Police officers, security guards, nurses, dock workers and truck drivers. These are examples of people who work at night. "We should cherish these people because we cannot do without them," says labor sociologist Fabian Dekkers of Erasmus University Rotterdam in conversation with Dutch newswebsite NU.nl.
There are health risks associated with working at night due to the disruption of our biological clock. Yet there are 1.3 million night workers in the Netherlands, some of whom consciously choose to work at night. In his book Vergeten Beroepen: leven en werken als nachtwerker (translation: Forgotten professions: life and work as a night worker) Fabian Dekker talked to dozens of people from eight different sectors to find out why these people choose to do so.
"It's often about health and social problems. The unions and occupational health and safety services would prefer to get rid of night work. But some of these night workers indicate that there are many advantages to working in the dark. For some, it makes work-life balance easier," Dekker says.

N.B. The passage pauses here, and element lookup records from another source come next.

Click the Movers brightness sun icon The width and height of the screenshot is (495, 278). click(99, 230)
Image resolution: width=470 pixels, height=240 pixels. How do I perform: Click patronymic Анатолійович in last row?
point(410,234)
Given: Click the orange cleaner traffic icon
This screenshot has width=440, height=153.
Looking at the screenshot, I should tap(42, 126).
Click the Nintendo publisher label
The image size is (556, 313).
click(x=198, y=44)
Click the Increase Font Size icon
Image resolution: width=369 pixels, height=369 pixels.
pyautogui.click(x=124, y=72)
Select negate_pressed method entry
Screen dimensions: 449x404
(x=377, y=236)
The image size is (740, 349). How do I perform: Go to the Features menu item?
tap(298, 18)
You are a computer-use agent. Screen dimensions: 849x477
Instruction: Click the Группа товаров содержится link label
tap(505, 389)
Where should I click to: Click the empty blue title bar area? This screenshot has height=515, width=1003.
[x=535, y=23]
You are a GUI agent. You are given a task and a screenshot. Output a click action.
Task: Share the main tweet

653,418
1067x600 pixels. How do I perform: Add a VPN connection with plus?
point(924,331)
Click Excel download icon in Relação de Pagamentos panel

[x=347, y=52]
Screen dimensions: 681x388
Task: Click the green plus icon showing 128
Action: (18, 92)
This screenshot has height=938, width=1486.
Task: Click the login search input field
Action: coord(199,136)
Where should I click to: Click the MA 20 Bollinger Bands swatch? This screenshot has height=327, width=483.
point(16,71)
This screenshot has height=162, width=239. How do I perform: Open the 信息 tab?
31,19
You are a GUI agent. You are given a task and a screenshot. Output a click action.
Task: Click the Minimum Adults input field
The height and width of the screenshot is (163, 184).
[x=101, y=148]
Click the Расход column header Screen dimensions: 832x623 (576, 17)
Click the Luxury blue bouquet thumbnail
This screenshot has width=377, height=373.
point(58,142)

It's contradictory, of course, says the labour sociologist. On the one hand, a worker runs many health risks by working at night. "The work also gets harder as you get older. But on the other hand, there are many benefits. Night workers report finding back their job satisfaction that way."
One of the benefits Dekker cites is the increased workload during the day. "There is an enormous pressure on people. Also, with raising children, ill family members and the tightness in the job market, which means you get a bigger work load. That's why we face a lot of dropouts and burnouts. It's kind of an escape to choose the night then."